ETFs have several advantages.

  • Diversification​: An investor gains the diversification spread across a group of securities or market segments.
  • Able to trade shares​: Shares of ETFs are traded throughout the day and can be either sold short or purchased on margin.
  • Lower fees​: Passively managed ETFs have lower expense ratios.
  • Tax consequences​: Since the investor does not own the underlying securities in an ETF, there aren't any capital gains consequences on changes in the prices of those securities.

ETFs also have cons.

  • Less diversification​: Even though the portfolio of an ETF may contain a large number of securities, adding to diversity, these securities may be limited to a small sector such as small-cap companies, or a particular geographic region, like Asian countries, which would reduce diversity.
  • Low trading volume​: Most ETFs have low trading volumes, which means the bid/ask spread may be wider compared to most stock prices and result in the investor paying more for the shares of the ETF or getting less when they sell.

ETF vs. Mutual Fund

There are key differences between ETFs and mutual funds.

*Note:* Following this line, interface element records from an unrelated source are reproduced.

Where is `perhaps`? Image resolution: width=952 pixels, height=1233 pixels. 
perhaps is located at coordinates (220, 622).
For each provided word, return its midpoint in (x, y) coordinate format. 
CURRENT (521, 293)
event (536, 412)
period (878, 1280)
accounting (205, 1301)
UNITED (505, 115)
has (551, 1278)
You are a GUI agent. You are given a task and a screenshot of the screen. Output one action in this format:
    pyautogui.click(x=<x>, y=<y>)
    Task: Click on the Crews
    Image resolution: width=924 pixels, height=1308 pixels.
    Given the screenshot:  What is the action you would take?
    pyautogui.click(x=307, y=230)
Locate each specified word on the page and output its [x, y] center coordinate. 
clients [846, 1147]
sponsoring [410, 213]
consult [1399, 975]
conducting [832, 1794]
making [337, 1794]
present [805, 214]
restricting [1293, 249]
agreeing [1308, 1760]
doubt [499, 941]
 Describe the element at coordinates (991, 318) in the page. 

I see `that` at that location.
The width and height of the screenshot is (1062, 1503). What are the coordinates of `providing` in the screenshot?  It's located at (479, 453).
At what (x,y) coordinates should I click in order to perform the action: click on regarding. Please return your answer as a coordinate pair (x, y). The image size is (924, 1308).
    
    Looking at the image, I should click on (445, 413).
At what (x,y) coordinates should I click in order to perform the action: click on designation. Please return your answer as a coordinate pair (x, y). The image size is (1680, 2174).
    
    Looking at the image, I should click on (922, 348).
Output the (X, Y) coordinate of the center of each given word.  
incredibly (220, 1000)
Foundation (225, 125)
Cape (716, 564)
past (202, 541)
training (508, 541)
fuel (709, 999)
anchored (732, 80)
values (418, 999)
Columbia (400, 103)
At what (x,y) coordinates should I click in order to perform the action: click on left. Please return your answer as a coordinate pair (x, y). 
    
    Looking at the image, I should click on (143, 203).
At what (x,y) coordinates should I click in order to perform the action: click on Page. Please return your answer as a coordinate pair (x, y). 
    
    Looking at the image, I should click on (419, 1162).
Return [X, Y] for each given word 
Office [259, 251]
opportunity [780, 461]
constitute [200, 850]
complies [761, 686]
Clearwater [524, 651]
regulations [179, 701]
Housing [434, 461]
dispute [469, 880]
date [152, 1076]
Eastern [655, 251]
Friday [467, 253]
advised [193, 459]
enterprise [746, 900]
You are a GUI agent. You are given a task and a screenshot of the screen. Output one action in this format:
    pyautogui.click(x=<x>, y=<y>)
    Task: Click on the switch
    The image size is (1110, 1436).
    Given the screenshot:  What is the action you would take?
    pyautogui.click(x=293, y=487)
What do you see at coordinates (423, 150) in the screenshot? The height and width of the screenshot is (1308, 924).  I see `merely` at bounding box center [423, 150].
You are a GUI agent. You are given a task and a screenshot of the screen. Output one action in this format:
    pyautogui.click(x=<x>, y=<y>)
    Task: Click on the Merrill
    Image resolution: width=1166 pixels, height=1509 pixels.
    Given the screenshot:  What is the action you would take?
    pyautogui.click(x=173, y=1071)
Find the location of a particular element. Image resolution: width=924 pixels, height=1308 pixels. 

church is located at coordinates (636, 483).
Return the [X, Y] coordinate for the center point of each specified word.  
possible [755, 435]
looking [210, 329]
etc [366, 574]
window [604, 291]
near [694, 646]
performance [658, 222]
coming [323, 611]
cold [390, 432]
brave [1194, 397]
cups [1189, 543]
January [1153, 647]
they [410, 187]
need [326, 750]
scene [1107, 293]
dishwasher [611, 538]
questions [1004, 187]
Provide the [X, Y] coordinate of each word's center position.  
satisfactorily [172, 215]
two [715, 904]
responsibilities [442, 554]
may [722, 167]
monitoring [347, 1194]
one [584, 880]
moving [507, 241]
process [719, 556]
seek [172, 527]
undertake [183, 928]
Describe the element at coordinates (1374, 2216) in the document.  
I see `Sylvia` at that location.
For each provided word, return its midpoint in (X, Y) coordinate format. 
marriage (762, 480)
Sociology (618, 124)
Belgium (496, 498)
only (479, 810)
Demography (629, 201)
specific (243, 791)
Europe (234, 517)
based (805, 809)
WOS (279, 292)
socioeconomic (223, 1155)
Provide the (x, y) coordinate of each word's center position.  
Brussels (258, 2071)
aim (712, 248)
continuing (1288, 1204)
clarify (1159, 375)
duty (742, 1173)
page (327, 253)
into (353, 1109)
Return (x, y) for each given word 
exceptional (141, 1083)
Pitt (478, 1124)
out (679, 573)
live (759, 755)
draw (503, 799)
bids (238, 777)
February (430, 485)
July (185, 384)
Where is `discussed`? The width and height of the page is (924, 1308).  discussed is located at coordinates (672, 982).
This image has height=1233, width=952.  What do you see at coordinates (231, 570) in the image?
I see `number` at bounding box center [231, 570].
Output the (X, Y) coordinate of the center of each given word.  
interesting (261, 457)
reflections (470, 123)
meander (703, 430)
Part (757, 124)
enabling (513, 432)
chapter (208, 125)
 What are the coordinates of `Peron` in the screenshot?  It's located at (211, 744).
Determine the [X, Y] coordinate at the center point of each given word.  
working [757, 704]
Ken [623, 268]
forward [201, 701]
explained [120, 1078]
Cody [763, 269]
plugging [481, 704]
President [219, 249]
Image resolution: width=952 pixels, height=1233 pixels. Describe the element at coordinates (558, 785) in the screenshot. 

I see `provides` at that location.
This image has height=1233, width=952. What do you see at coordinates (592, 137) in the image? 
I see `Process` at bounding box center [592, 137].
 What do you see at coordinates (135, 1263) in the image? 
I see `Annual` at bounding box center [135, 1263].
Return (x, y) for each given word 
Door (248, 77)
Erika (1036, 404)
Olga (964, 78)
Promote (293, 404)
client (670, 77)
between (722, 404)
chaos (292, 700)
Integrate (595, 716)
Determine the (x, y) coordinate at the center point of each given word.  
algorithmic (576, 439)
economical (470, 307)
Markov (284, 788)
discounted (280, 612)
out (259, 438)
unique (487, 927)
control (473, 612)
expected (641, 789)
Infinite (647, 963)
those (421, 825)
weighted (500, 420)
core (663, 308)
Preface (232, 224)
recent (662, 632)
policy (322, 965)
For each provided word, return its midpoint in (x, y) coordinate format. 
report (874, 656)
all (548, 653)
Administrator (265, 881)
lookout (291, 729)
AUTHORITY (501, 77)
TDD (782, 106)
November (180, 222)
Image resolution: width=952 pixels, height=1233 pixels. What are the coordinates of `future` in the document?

  • Kind of management​: Mutual funds typically have professional fund managers who try to beat the market return by buying and selling securities. ETFs on the other hand are usually passively managed and automatically track a stock market index.
  • Expense ratios​: Since ETFs are passively managed, their expense ratios are usually less than actively managed mutual funds.
  • Trading​: Shares of ETFs can be traded throughout the day whereas mutual funds can only be bought and sold based on their net asset value at the end of each day.
  • Taxes​: ETFs are more tax-efficient than mutual funds. Because of their structure, mutual funds tend to produce higher capital gains liabilities because of the active management of buying and selling the underlying securities. With ETFs, you only incur a capital gain if you sell the shares of your ETF at a higher price than you paid for them.